__DIRECTIONS FOR THIS TASK__
Write out the listing below exactly, beginning at its first line and ending with the line that contains "[EGZAMIN ÓSMOKLASISTY] (31, 2305)".
Segment Start: THE DATA
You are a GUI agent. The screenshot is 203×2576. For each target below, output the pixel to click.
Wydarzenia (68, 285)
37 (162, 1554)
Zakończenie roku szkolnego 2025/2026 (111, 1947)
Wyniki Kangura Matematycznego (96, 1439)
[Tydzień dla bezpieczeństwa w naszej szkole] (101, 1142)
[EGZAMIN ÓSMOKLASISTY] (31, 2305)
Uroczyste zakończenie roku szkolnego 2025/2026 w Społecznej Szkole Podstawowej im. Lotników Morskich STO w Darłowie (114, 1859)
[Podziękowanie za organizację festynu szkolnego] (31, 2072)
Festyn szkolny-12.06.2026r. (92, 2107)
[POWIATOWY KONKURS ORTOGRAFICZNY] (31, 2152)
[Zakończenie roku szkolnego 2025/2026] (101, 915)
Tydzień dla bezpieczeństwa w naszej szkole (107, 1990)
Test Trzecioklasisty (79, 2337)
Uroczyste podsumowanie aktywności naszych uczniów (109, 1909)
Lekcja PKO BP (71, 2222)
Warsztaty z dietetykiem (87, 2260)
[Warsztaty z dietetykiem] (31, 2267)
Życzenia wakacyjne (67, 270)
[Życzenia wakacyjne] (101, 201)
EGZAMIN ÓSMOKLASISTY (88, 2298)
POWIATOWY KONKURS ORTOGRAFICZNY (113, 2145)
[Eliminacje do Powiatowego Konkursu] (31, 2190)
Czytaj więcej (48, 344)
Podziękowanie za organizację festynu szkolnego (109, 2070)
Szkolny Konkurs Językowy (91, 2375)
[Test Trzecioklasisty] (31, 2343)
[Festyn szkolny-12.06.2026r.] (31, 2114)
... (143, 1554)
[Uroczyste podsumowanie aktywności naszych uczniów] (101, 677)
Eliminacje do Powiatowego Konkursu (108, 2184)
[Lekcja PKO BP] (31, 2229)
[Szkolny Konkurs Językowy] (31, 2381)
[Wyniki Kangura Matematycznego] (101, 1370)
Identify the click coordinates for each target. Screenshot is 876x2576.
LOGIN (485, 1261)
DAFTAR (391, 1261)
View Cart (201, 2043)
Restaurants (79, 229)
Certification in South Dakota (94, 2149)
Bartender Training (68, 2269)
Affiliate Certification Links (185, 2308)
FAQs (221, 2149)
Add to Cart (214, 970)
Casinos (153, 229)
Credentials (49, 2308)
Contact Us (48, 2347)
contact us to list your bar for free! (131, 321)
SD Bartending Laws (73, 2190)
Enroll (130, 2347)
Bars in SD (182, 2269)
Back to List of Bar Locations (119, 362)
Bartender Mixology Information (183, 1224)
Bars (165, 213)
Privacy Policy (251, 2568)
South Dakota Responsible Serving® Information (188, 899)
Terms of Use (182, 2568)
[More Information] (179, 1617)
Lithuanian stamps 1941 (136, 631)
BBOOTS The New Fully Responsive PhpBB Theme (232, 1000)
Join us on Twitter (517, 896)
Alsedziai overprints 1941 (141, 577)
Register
Segment End: THE DATA
__SOLUTION__
You are a GUI agent. The screenshot is 203×2576. For each target below, output the pixel to click.
Wydarzenia (68, 285)
37 (162, 1554)
Zakończenie roku szkolnego 2025/2026 (111, 1947)
Wyniki Kangura Matematycznego (96, 1439)
[Tydzień dla bezpieczeństwa w naszej szkole] (101, 1142)
[EGZAMIN ÓSMOKLASISTY] (31, 2305)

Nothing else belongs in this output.